FTSE Fledgling index

Is the flegdling index a little 'safer' than the AIM? Am looking at a couple of companies and one is listed in the fledgling index. I know AIM can be very volatile, but wondered about the fledgling?
Cheers

Comments

  • Masomnia
    Masomnia Posts: 19,506 Forumite
    Part of the Furniture 10,000 Posts Name Dropper
    More risky. More volatility, less liquidity, less regulation (I'd guess, someone might have to clear that up), smaller companies, so more chance of delisting etc.

    Not that it's a bad idea necessarily, but beware the downsides!
    “I could see that, if not actually disgruntled, he was far from being gruntled.” - P.G. Wodehouse
  • Ark_Welder
    Ark_Welder Posts: 1,878 Forumite
    Masomnia wrote: »
    More risky. More volatility, less liquidity, less regulation (I'd guess, someone might have to clear that up), smaller companies, so more chance of delisting etc.

    Not that it's a bad idea necessarily, but beware the downsides!

    There's actually more regulation for companies in the Fledgling index because they are listed on the main market. Companies listed on AIM have less-demanding reporting requirements.

    Whilst AIM does have a couple of companies that would appear in the FTSE100 if they were on the main market, and quite a few that would appear in the FTSE250, the smallest companies are smaller than those in the Fledgling index (according to DigitalLook). The Fledgling index also contains some rather well-known investment trusts (although well-known might be a rather subjective term!)

    FTSE Fledgling
    FTSE AIM All-Share
    Living for tomorrow might mean that you survive the day after.
    It is always different this time. The only thing that is the same is the outcome.
    Portfolios are like personalities - one that is balanced is usually preferable.



  • The FT250 is the best index. It avoid the largest companies of all and it will sell any company that inflates to that size.

    Where as ft100 sells the weakest, it makes more sense to sell high and that strategy seems to reflect in a far sharper graph

    One of the largest trusts in the uk ironically does invest in some small companies, I'd also consider his judgement. Invesco perp
  • Ark_Welder
    Ark_Welder Posts: 1,878 Forumite
    edited 13 August 2013 at 10:50PM
    The FT250 is the best index. It avoid the largest companies of all and it will sell any company that inflates to that size.
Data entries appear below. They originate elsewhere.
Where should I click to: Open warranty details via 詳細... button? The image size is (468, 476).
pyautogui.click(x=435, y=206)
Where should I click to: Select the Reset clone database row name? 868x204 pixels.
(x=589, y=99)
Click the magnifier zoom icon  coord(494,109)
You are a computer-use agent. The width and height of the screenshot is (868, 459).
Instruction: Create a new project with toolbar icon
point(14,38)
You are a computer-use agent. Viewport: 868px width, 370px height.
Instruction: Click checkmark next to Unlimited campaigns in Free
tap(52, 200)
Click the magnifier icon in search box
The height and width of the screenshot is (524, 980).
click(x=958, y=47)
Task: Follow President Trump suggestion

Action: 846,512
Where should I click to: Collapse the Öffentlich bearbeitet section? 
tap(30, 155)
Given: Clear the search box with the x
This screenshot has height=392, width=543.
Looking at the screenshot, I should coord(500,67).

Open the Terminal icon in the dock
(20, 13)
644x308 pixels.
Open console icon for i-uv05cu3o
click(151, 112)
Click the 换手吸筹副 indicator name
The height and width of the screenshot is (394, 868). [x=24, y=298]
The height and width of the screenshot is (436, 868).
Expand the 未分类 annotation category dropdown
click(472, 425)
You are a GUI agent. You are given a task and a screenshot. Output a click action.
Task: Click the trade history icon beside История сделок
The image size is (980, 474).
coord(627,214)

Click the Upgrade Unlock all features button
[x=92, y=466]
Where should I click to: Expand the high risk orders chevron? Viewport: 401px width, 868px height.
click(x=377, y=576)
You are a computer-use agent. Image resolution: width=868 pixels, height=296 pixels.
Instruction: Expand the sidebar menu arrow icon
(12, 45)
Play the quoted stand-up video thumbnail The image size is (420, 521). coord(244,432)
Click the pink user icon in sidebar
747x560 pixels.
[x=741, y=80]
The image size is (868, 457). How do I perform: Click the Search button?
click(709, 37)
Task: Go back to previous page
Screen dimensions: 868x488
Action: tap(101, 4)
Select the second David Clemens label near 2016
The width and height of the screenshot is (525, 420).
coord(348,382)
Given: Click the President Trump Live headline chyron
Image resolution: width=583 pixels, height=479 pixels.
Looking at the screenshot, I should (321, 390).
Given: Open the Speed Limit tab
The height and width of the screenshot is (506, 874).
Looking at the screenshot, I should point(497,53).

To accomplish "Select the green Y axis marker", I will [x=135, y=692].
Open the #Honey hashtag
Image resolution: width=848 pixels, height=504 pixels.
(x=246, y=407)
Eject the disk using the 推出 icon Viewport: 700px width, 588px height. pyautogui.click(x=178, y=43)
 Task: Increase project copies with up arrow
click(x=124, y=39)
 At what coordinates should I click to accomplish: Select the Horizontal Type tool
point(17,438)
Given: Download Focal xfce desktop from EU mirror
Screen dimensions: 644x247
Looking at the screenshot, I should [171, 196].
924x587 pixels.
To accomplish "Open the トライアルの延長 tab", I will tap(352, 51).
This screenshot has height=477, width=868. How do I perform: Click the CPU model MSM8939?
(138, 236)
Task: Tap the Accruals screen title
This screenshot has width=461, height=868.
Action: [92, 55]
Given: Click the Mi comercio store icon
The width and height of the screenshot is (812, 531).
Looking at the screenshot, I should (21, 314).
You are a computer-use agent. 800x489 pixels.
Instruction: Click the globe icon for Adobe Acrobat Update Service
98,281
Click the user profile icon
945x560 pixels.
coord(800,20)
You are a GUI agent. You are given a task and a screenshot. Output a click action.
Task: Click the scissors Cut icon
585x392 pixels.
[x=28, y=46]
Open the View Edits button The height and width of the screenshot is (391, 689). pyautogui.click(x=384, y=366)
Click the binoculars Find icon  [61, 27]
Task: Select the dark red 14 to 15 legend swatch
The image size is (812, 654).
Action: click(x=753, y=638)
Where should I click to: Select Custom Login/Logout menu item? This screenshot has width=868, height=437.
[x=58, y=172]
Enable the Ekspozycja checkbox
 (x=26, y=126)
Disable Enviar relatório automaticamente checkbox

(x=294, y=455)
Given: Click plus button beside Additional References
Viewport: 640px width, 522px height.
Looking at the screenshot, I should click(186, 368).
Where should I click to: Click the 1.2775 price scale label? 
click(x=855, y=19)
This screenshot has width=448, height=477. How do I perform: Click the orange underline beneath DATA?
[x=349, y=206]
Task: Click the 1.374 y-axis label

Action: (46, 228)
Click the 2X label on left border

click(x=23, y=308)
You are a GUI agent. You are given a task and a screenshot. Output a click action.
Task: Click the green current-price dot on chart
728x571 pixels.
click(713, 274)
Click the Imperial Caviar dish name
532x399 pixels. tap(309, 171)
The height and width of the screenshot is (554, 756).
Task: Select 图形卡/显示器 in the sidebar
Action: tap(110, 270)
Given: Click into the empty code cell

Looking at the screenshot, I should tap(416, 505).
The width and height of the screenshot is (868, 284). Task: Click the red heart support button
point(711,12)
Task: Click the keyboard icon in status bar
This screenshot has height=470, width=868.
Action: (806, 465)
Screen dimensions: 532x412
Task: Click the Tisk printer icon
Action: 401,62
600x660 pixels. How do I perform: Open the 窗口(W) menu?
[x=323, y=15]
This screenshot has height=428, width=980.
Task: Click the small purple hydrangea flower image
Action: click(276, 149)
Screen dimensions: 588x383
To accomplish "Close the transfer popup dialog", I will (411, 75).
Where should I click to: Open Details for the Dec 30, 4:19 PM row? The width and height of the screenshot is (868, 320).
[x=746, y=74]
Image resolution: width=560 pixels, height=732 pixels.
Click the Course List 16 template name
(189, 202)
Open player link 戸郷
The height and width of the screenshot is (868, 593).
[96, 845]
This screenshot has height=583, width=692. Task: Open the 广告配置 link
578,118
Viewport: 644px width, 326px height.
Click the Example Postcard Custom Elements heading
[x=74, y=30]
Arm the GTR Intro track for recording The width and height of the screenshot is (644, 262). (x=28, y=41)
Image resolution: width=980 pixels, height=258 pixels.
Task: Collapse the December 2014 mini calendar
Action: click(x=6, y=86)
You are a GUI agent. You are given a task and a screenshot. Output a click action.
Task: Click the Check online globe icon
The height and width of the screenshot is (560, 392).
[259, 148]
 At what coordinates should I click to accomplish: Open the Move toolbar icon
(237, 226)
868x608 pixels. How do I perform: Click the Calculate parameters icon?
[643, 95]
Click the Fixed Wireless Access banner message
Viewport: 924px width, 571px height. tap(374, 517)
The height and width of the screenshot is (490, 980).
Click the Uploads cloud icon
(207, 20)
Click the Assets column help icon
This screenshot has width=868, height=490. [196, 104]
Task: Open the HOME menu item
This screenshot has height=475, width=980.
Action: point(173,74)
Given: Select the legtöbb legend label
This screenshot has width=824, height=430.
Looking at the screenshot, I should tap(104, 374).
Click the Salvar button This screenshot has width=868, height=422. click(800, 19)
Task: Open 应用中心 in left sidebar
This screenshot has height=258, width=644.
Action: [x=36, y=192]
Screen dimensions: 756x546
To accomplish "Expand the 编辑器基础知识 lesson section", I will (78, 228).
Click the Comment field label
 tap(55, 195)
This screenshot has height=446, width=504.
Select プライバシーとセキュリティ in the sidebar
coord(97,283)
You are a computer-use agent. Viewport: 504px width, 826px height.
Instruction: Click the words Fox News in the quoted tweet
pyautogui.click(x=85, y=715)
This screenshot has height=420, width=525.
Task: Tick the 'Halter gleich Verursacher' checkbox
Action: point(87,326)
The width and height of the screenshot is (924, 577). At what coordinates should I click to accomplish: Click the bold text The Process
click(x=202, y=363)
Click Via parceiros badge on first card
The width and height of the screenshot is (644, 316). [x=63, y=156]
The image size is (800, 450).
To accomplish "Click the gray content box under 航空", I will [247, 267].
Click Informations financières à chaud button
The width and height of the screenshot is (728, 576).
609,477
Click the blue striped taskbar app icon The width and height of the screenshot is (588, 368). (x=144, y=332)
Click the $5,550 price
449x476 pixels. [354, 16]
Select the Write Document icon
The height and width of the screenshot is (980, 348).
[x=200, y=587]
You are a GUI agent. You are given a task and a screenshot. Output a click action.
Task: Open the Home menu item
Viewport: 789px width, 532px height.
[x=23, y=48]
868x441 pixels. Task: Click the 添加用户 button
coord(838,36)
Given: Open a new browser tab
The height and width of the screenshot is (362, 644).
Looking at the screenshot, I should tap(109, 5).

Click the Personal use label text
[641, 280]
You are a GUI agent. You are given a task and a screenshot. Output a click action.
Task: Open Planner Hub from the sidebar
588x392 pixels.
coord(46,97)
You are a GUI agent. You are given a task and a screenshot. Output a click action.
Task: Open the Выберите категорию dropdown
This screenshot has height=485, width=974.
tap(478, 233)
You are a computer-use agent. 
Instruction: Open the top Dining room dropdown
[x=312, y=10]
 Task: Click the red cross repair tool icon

    Therefore, missing out on any growth that occurs once the company is in the lower reaches of the FT100
    Where as ft100 sells the weakest...

    So does the FT250, which also has to sell those companies that fall below the 350th (or thereabouts) position when ranked by the market cap size.


    [edit] 'Trackers', doing the selling....!
    Living for tomorrow might mean that you survive the day after.
    It is always different this time. The only thing that is the same is the outcome.
    Portfolios are like personalities - one that is balanced is usually preferable.



  • bowlhead99
    bowlhead99 Posts: 12,295 Forumite
    Part of the Furniture 10,000 Posts Name Dropper Post of the Month
    Masomnia wrote: »
    More risky. More volatility, less liquidity, less regulation (I'd guess, someone might have to clear that up), smaller companies, so more chance of delisting etc.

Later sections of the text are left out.